[[ Recorded information open ]]

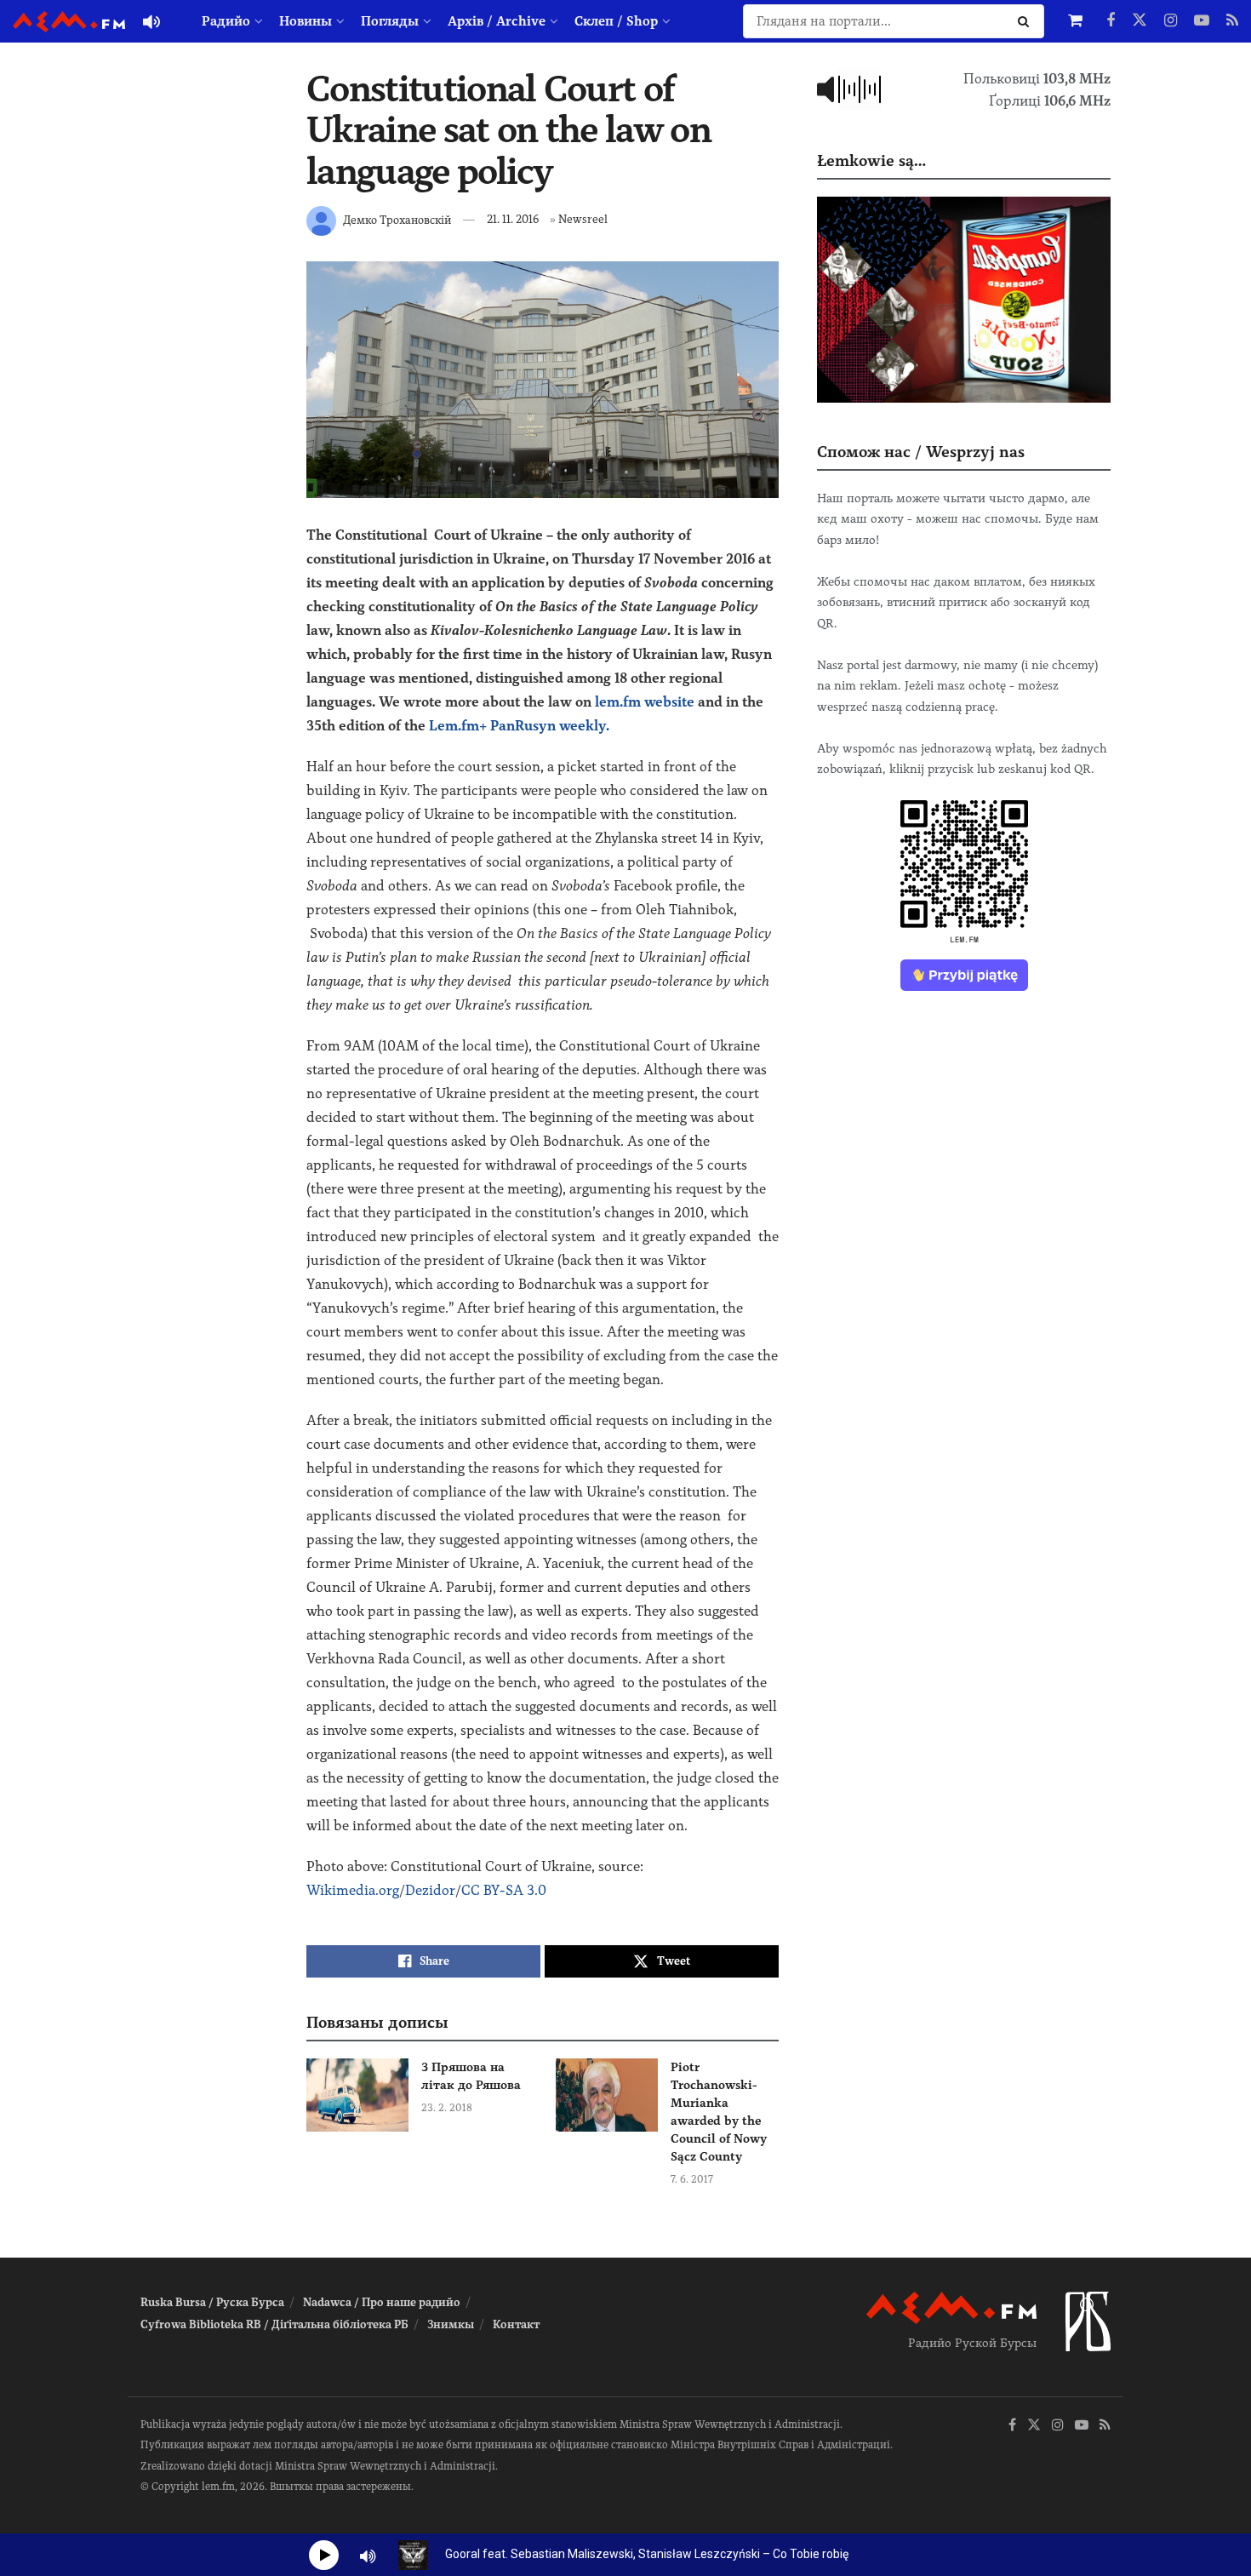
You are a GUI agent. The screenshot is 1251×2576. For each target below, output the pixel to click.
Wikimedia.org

[[ Recorded information closed ]]
[[ Recorded information open ]]

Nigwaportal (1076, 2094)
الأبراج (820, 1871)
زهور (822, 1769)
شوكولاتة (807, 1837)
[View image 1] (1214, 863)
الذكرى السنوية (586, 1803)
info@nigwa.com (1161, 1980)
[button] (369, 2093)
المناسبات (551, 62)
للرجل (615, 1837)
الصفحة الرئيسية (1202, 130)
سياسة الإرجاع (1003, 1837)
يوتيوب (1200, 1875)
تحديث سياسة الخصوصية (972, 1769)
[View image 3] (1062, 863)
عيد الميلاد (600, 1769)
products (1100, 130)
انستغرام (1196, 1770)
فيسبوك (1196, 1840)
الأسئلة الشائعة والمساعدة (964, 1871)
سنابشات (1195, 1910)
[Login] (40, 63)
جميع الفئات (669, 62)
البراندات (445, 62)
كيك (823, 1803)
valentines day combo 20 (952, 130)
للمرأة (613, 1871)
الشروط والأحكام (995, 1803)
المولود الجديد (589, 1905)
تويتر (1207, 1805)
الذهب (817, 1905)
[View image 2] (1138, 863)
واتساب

[[ Recorded information closed ]]
[[ Recorded information open ]]

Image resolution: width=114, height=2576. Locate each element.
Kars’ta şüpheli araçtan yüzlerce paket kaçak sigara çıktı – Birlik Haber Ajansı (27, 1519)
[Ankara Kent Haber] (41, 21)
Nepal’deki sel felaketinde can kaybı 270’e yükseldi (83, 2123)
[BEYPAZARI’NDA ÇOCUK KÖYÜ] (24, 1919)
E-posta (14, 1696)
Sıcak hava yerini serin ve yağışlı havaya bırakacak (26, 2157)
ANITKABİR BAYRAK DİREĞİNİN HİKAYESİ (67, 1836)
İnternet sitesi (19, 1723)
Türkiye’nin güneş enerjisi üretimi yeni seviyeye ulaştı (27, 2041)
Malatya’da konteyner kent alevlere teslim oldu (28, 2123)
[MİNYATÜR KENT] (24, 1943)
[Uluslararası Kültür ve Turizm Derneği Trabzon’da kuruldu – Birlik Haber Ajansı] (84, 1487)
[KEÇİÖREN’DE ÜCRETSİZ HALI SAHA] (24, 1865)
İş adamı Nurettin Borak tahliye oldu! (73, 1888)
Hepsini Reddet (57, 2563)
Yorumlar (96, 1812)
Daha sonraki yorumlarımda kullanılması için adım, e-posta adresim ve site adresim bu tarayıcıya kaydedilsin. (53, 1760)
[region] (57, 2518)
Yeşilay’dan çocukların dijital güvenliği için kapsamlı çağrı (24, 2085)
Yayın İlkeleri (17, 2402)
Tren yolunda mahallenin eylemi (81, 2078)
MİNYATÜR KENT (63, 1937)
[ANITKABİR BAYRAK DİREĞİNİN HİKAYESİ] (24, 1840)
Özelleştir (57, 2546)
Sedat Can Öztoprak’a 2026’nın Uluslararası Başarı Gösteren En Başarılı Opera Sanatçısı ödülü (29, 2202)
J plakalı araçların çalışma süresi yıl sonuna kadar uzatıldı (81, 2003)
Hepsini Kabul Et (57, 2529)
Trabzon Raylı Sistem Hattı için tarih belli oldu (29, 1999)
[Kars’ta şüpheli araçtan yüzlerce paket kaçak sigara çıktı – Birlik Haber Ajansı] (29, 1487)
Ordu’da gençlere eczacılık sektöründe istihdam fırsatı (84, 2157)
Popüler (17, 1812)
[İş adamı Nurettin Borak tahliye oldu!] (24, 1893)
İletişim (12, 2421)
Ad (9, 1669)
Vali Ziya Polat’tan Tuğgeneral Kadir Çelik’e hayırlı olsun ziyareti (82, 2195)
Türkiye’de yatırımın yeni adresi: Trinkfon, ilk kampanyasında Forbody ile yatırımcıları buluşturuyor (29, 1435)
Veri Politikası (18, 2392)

[[ Recorded information closed ]]

_Task objective_: Print exactly the lines of the listing above starting at the line containing "Trabzon Raylı Sistem" and ending at the line containing "İletişim (12, 2421)", both included.

_Response area_:
Trabzon Raylı Sistem Hattı için tarih belli oldu (29, 1999)
[Kars’ta şüpheli araçtan yüzlerce paket kaçak sigara çıktı – Birlik Haber Ajansı] (29, 1487)
Ordu’da gençlere eczacılık sektöründe istihdam fırsatı (84, 2157)
Popüler (17, 1812)
[İş adamı Nurettin Borak tahliye oldu!] (24, 1893)
İletişim (12, 2421)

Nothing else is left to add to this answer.